Researchers Discover a Unique Molecular Profile for Lung Cancer

A team of researchers has found that the expression pattern of certain microRNAs (miRNAs) may predict tumor aggressiveness in some patients with lung cancer. These findings indicate that miRNAs may represent a new class of diagnostic and prognostic tools for lung cancer, according to study results in the March 13 Cancer Cell.

miRNAs are small segments of RNA thought to control gene expression. Their actions could change the expression of cancer-related genes within a cell and lead to malignancies.

The researchers identified two miRNAs - has-mir-155 and has-let-7a-2 - that could be used as prognostic indicators in patients with adenocarcinoma of the lung. High levels of has-mir-155 or low levels of has-let-7a-2 were associated with poor prognosis. Specifically, overexpression of has-mir-155 was the most significant indicator of this prognosis, independent of tumor stage. Although these miRNAs have been identified in other cancers, this is the first evidence linking has-mir-155 to lung cancer.

A tumor with an overexpression of has-mir-155 or reduced expression of has-let-7a-2 would indicate the need for aggressive chemotherapy or radiation treatments. Other tumors that do not show high has-mir-155 or low has-let-7a-2 levels are less aggressive, and those patients might not require more therapy.

"This study is significant because it provides another tool for studying prognosis that is independent of tumor stage," said Dr. Curtis Harris, chief of the Laboratory of Human Carcinogenesis in NCI's Center for Cancer Research (CCR) and co-leader of this study. "Following surgery, 50 to 60 percent of patients with stage I lung cancer will develop metastatic disease within 5 years. This may indicate that there are micrometastases that have not been detected by imaging, scanning, or pathology.

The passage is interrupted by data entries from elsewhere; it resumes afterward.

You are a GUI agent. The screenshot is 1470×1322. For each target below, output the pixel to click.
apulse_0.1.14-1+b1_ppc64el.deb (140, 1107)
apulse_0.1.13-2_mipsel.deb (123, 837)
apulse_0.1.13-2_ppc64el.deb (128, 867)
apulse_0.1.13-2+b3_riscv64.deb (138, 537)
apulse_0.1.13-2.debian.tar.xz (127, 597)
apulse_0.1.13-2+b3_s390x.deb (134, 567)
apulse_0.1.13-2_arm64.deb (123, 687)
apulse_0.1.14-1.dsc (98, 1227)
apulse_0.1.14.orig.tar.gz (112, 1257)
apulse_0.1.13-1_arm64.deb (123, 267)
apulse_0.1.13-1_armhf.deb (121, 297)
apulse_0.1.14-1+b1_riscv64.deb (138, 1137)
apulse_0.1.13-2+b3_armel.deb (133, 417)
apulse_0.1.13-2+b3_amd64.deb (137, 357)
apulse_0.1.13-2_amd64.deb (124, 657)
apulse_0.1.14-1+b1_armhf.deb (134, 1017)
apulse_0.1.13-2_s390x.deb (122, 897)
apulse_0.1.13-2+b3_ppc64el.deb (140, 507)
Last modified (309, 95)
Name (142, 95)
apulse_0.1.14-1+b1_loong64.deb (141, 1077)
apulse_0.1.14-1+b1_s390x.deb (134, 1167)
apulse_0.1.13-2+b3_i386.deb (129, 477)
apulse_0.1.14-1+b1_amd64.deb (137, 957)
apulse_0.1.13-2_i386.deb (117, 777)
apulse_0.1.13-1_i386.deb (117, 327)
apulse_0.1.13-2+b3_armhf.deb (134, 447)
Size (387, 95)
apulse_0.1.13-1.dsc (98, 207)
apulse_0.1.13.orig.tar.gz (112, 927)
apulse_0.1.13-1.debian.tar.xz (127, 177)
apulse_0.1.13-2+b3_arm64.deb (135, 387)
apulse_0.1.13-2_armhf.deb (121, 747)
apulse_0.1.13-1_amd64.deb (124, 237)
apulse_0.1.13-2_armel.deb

"In the future, we can use miRNAs and other biological predictors to select patients who may need more aggressive treatment versus those who may not," Dr. Harris continued. "Additional studies confirming these results are the next step before incorporating miRNA analysis into routine clinical practice."

The study was a collaboration among researchers at Ohio State University Comprehensive Cancer Center, Jikei University School of Medicine in Tokyo, the National Cancer Center Research Institute in Tokyo, and NCI's CCR.

The researchers examined 104 pairs of primary tumor tissues and corresponding noncancerous lung tissues. Each tissue pair was obtained from the same patient to eliminate genetic differences between tumor and normal tissues.

Patterns of miRNA expression in each tumor and normal tissue pair were studied by microarray analysis. Five miRNAs displayed different expression levels in tumor tissues versus their controls and were selected for further study. Statistical analysis showed that patients with high has-mir-155 or low has-let-7a-2 had poorer survival than patients showing low has-mir-155 or high has-let-7a-2 expression. The difference in the prognosis of these two groups was highly statistically significant.

After examining tissue from lung cancer patients and following each patient to see how long they lived, researchers found that miRNA expression patterns were independent of tumor stage. When the scientists combined all clinical and molecular factors, they found that a high level of has-mir-155 or a low level of has-let-7a-2 was the most significant prognostic factor for an unfavorable patient outcome.